Deck 8 Flashcards
Distributions that exceeds investor’s share of the investee’s retained earnings are (cost method):
Return of capital/reduce basis
Investment in investee (cost method)
Only adjusted to FV
GAAP rules for equity method accounting:
BASE: beginning balance, add share of earnings, subtract share of dividends paid and amortization = ending balance
Goodwill for equity securities =
Excess purchase price over FV of net assets
Mark to market:
Mark up to FV
Joint venture investments are usually accounted for using what method?
Equity method
Change from cost method to equity method:
Adjust retrospectively (apply equity method for prior periods but use the prior period’s old percentage)
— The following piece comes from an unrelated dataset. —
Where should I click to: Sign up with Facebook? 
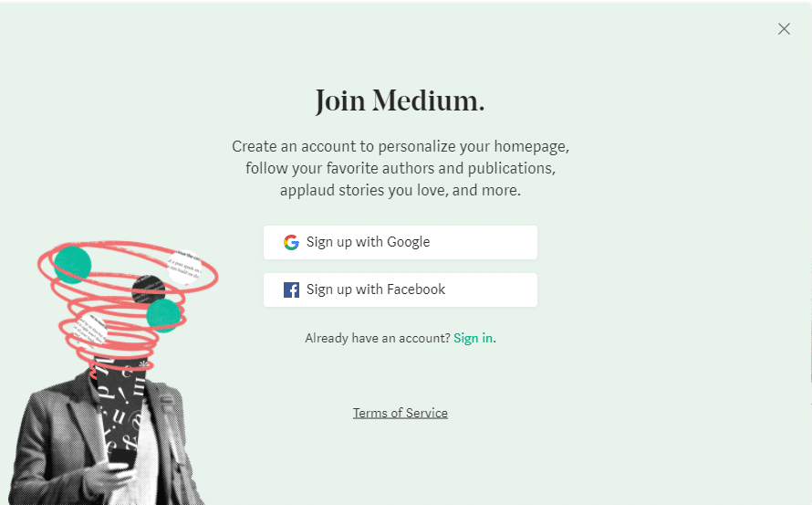(x=401, y=289)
When does a company consolidate financial statements?
Have control (over 50%)
Two examples when a company has control but wouldn’t be able to consolidate?
When the sub is is reorganization or is bankrupt
Gains/losses from fixed assets are always recognized at:
NBV in the period incurred
Difference between calculating NCI under GAAP and IFRS
GAAP: FV of sub x NCI% ——- IFRS: FV of sub net assets x NCI%
Difference between calculating goodwill under GAAP and IFRS
GAAP: FV of sub - FV of net assets ——IFRS: Acquisition cost - FV of subs net assets
Items that will be adjusted during consolidation (CAR IN BIG)
C/S, APIC, RE…Investment in sub, NCI…B/S of sub adjust to FV, Identifiable intangible assets record at FV, Goodwill
Difference between legal fees under the equity method and consolidation (capitalize or expense)
Equity method: capitalize; Consolidation: expense
In process R&D should be carried as:
An asset, separately from goodwill
Acquisition price > FV of net assets acquired =
Goodwill
Can goodwill be amortized?
Only for private companies (max 10 years)
Revaluation losses under IFRS are recorded in: (OCI or NI)?